Mathieu AVILA put forth on 9/22/2010 5:26 AM:
I have run my test again with default parameters for mkfs.
I still have this issue. For 20 seconds, the writes are either stalled,
or very slow.
I have run "vmstat" at the same time than "dd", and it appears that the
block device continues to receive write requests, while "dd" is blocked
in the kernel.
With blktrace, I can see that during this period of time, the block
receives a lot of small write requests throughout the volume ranging
from the start till the point where the file has stopped writing. During
the other periods of time, the volume is written normally, starting at
offset 0 and filling the disk continuously.
What happens with "dd if=/dev/zero of=/DATA/big oflag=direct"? You said
the copy is hanging in the kernel. Maybe a buffer cache issue?
What fstab mount options are you using for this filesystem?
Could this be an effect of tree rebalancing for extents management (both
inode of big file and free space trees) ? Can it be a hardware problem ?

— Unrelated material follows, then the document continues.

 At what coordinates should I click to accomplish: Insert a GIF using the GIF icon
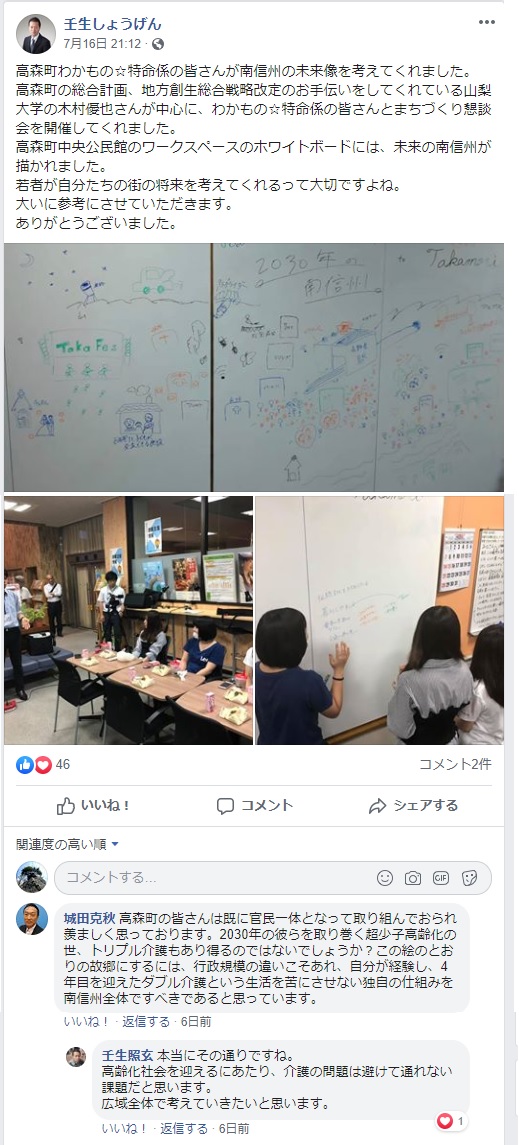click(441, 878)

Have you ever seen that issue before ?
WRT tree rebalancing, that's beyond my knowledge level and someone else
will need to jump into this thread. If it's a hardware problem you
should be seeing something in dmesg or the kernel log, or both. If
you're not seeing controller or device errors it's probably not a
hardware problem. Have you tried this same test with only one of those
two 500GB drives, no mdraid stripe? That would eliminate any possible
issues with your mdraid implementation. Speaking of which, could you
please share your mdraid parameters for this stripe set? That could be
a factor as well.